Aerobic exercise significantly alleviates symptoms of anxiety
Clinical trials show that exercise is as effective as certain medications for treating anxiety and depression
Clinical anxiety affects about 40 million Americans or 18 percent of the population, in any given year and can manifest in a number of ways. They include generalized anxiety disorder, panic disorder, specific phobias, and social anxiety disorder. They all share the physical symptoms of the severe stress response as well as a similar dysfunction in the brain, namely a cognitive misinterpretation of the situation. The common denominator is irrational dread.
Outrunning the Fear
The elegance of exercise as a way to deal with anxiety, in everyday life and in the form of a disorder, is that it works on both the body and the brain. Dr. John Ratey, in his book SPARK, provides these reasons as to why exercise will reduce your anxiety:
It provides distraction. Quite literally, moving puts your mind on something else. Studies have shown that anxious people respond well to any directed distraction — quietly sitting, meditating, eating lunch with a group, reading a magazine. But the antianxiety effects of exercise last longer and carry the other side benefits listed here.

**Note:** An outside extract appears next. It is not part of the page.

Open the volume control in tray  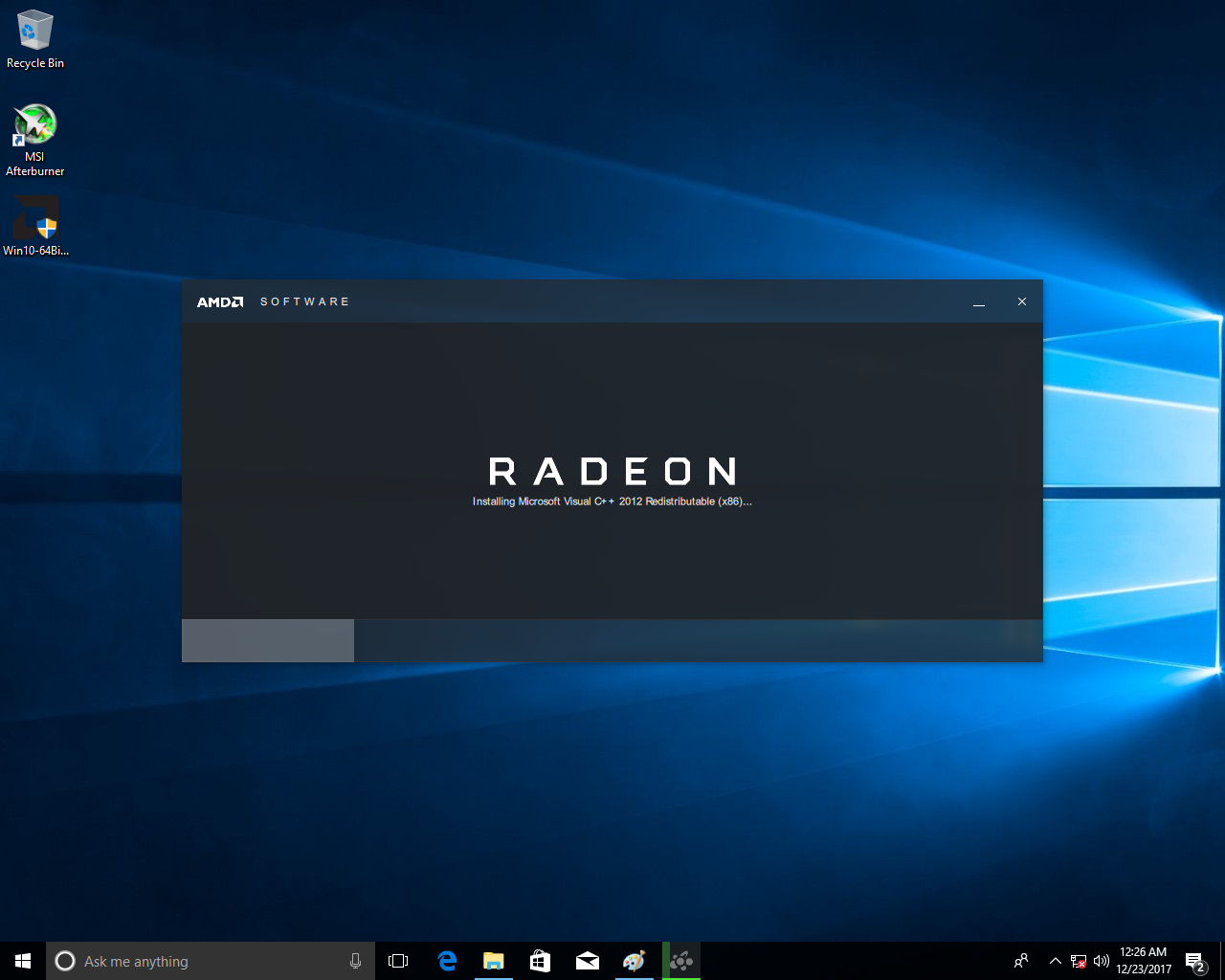(1102, 961)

It reduces muscle tension. Exercise serves as a circuit breaker just like beta- blockers, interrupting the negative feedback loop from the body to the brain that heightens anxiety. Back in 1982 a researcher named Herbert de Vries conducted a study showing that people with anxiety have overactive electrical patterns in their muscle spindles and that exercise reduced that tension (just as beta- blockers do).
It builds brain resources. Exercise increases serotonin and norepinephrine both in the moment and over the long term. Physical activity also increases the inhibitory neurotransmitter GABA as well as BDNF, which is important for cementing alternative memories.

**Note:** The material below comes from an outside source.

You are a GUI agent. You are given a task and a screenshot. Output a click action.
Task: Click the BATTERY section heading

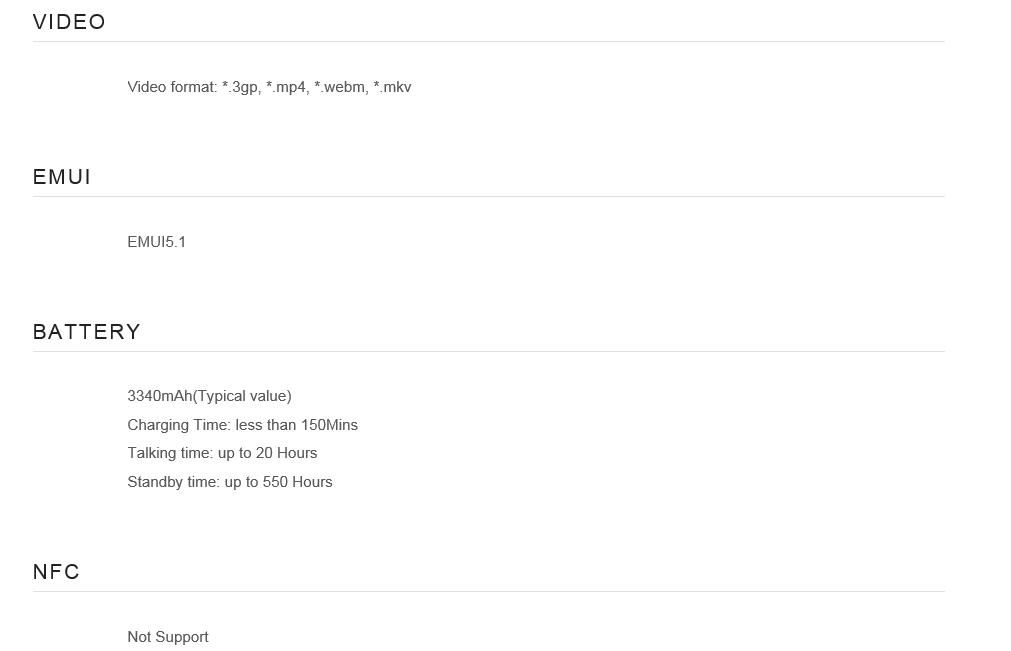pyautogui.click(x=86, y=332)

It teaches a different outcome. One aspect of anxiety that makes it so different from other disorders is the physical symptoms. Because anxiety brings the sympathetic nervous system into play, when you sense your heart rate and breathing picking up, that awareness can trigger anxiety or a panic attack. But those same symptoms are inherent to aerobic exercise — and that’s a good thing. If you begin to associate the physical symptoms of anxiety with something positive, something that you initiated and can control, the fear memory fades in contrast to the fresh one taking shape.

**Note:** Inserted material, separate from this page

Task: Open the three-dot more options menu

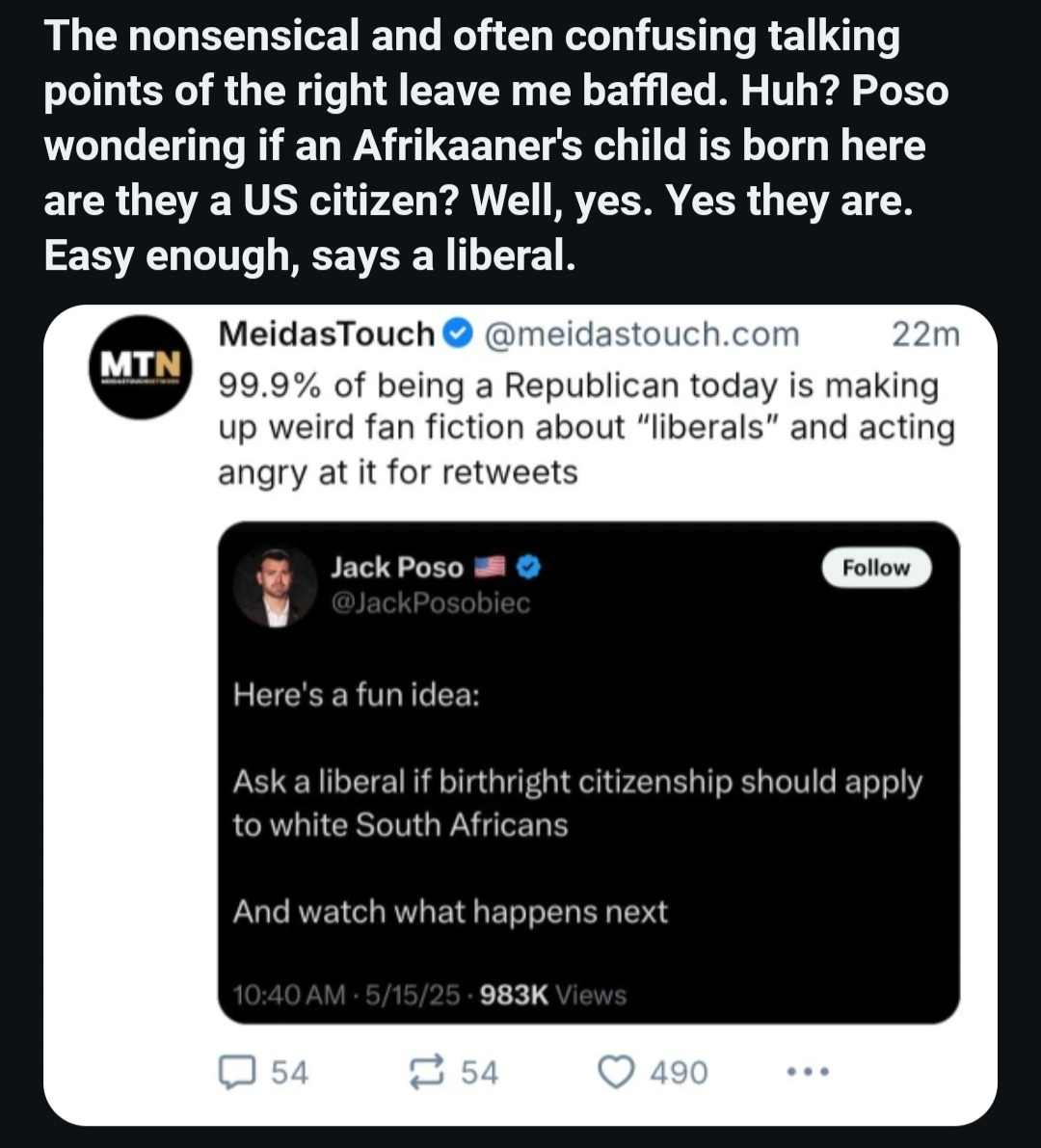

It reroutes your circuits. By activating the sympathetic nervous system through exercise, you break free from the trap of passively waiting and worrying, and thus prevent the amygdala from running wild and reinforcing the danger- filled view of what life is presenting. Instead, when you respond with action, you send information down a different pathway of the amygdala, paving a safe detour and wearing in a good groove.
It improves resilience. You learn that you can be effective in controlling anxiety without letting it turn into panic. The psychological term is self- mastery, and developing it is a powerful prophylactic against anxiety sensitivity and against depression, which can develop from anxiety. In consciously making the decision to do something for yourself, you begin to realize that you can do something for yourself.
It sets you free. Researchers immobilize rats in order to study stress. In people too, if you’re locked down — literally or figuratively — you’ll feel more anxious. People who are anxious tend to immobilize themselves — balling up in a fetal position or just finding a safe spot to hide from the world. Agoraphobics feel trapped in their homes, but in a sense any form of anxiety feels like a trap. The opposite of that, and the treatment, is taking action, going out and exploring, moving through the environment.
Exercise works a lot like Prozac and our other antidepressants and antianxiety drugs. Clinical trials show that exercise is as effective as certain medications for treating anxiety and depression.